スーパーホゼン式工法
スーパーホゼン法工法は、RC構造の床版を橋梁の下面からRC構造で補強する技術です。橋梁の下面から補強を行うことで、一般交通を止めることなく施工が可能となり、効果的な補強手段として利用されています。しかし一方で、走行車両による振動や衝撃が施工中から継続的に床版に影響を与えるため、歪みが繰り返し発生するという課題があります。
こうした連続的な振動環境下で、既設床版と補強材を一体化させて強度を高めるためには、歪みを段階的に減少させながら補強を進めることが効果的です。この方法により、より確実な補強効果を得ることができます。

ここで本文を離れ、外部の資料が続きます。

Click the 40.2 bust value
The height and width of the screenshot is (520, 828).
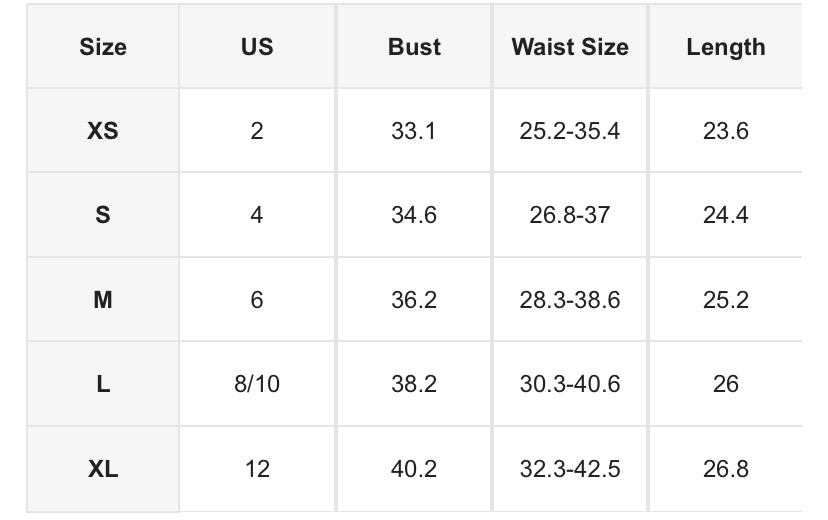(414, 468)
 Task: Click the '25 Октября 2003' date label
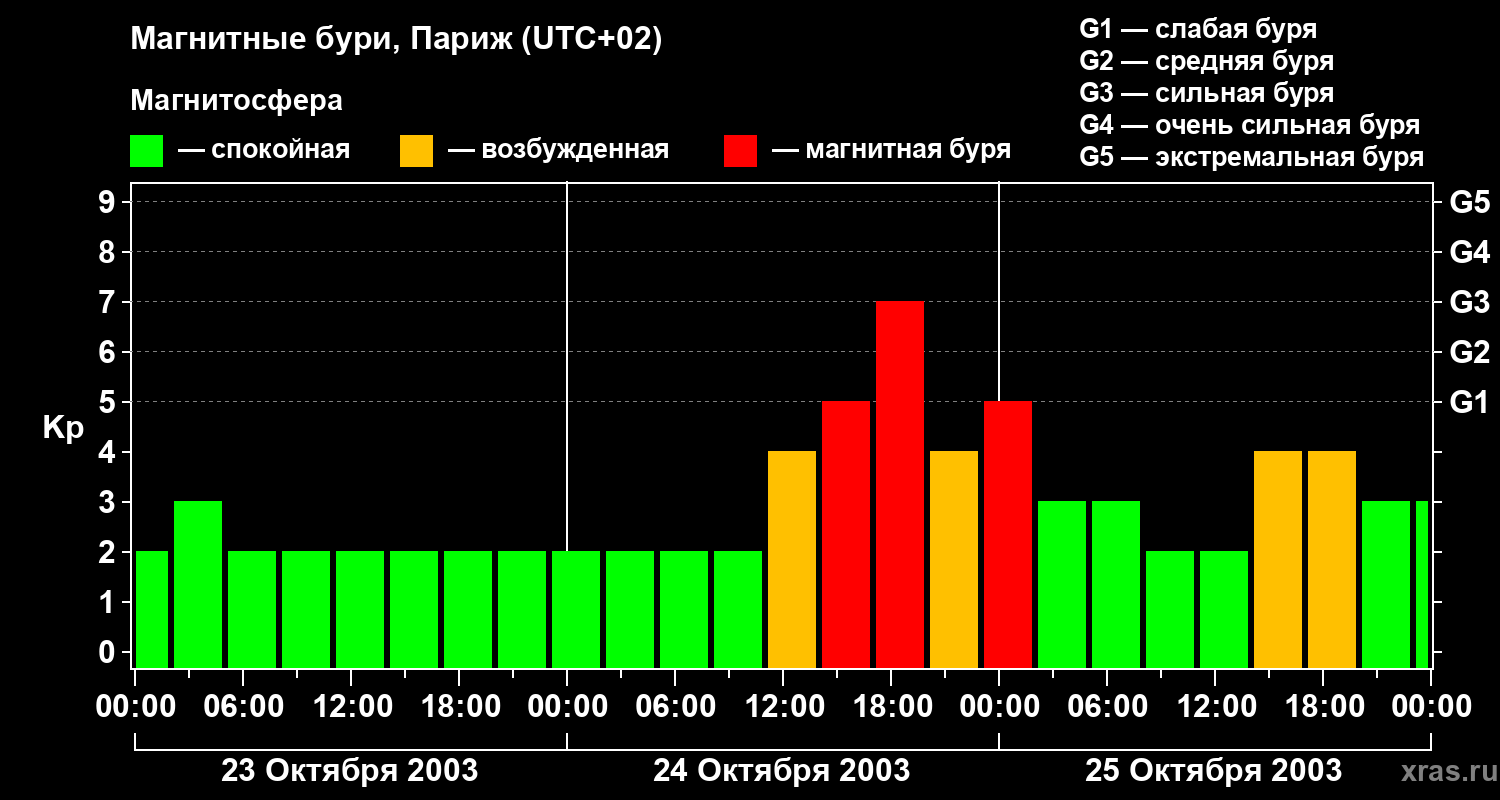[1213, 771]
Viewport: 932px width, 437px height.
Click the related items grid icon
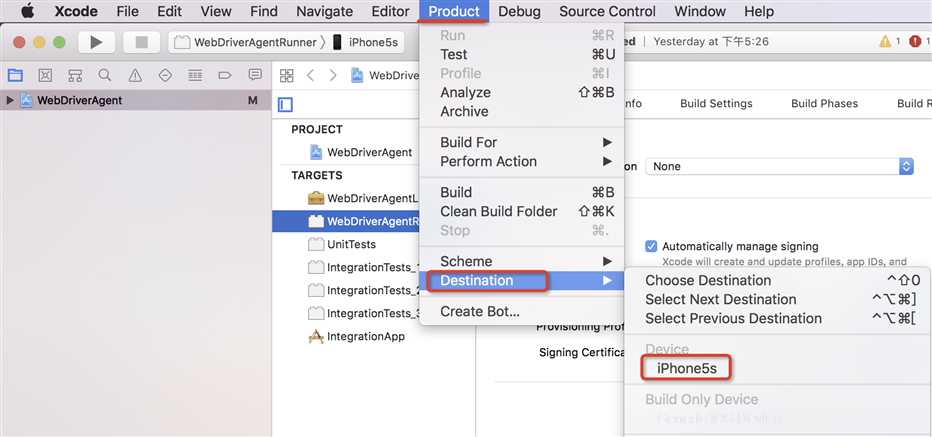[286, 76]
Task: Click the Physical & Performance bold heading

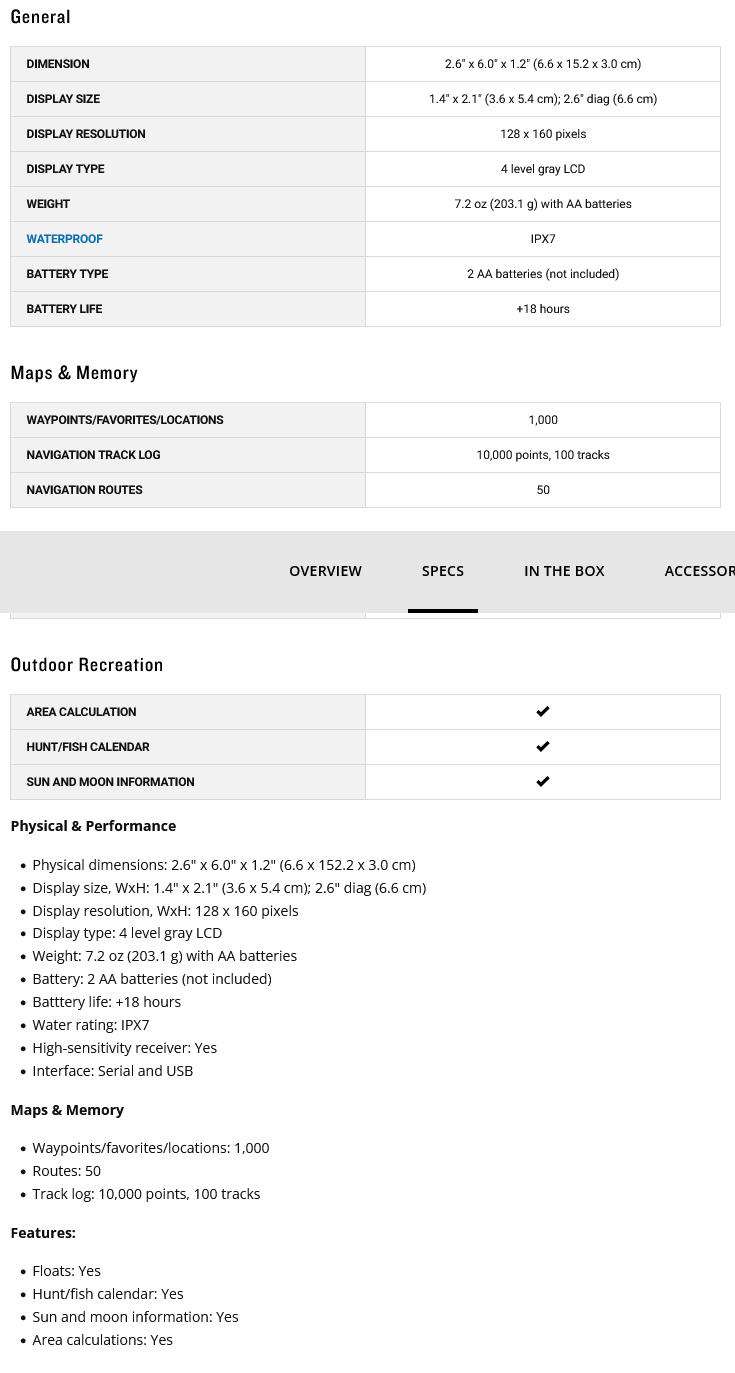Action: (93, 826)
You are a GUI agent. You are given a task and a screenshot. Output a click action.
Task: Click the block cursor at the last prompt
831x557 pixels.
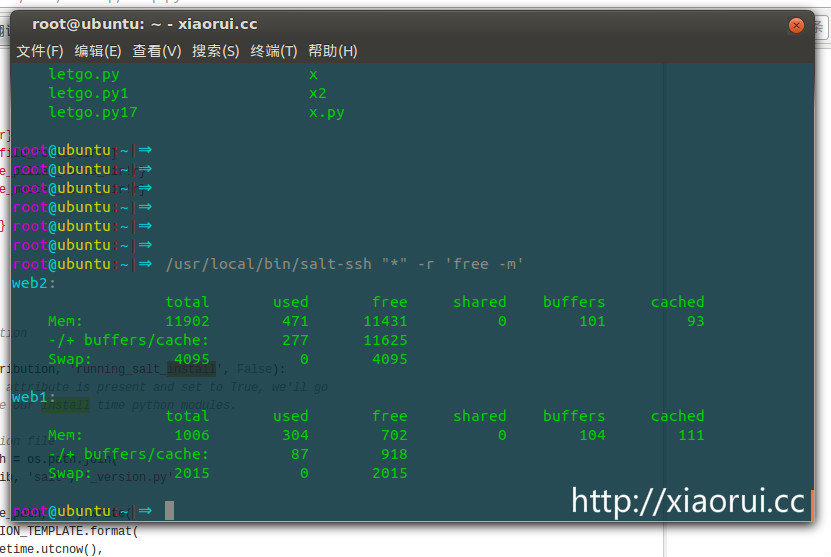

スーパーホゼン法工法では、既設床版と補強材をしっかりと一体化させるため、3段階に分けた補強工程を採用しています。これにより、施工の信頼性と補強効果の向上が期待できます。
補強強化

第1段階
損傷が生じた床版の引張力や剪断力が作用する面に、テーパ付きT型アンカーで補強網鉄筋に緊張力を与えて圧着固定します。
第2段階
接着力の高いポリマーセメントモルタルを塗り込むことで、圧着固定した鉄筋と既設床版を接着します。
第3段階
超低粘度エポキシ樹脂を補強部材の中にある微細空隙(鉄筋と既設床版の隙間や既存するひび割れ等)に注入します。
スーパーホゼン式工法の5大特徴
その1:確実な補強
段階を追って振動を減少させながら補強してくため、車両共有中でも高い補強効果が得られます。
その2:確実な施工
網鉄筋をテーパ付きT型アンカーで緊張圧着するため、既設床版に補強鉄筋を貼り付けた時点で双方の挙動が同じになり確実な増厚ができます。
その3:密な断層
ホゼン材中塗り後、樹脂注入機器を使用して超低粘度エポキシ樹脂を低圧注入することで空隙のない密な断面に仕上がり、既設床版との確実な一体化が可能になります。
その4:目視管理
透水性のあるポリマーセメントモルタルで補強するため滞水することなく、漏水やひび割れにより床版の損傷度を目視で管理できます。
その5:補強効果確認試験
現地における補強効果確認載荷試験を施工前、網鉄筋圧着後、加工完了後に実施し、補強効果の確認ができます。将来にわたり、追跡調査も実施できます。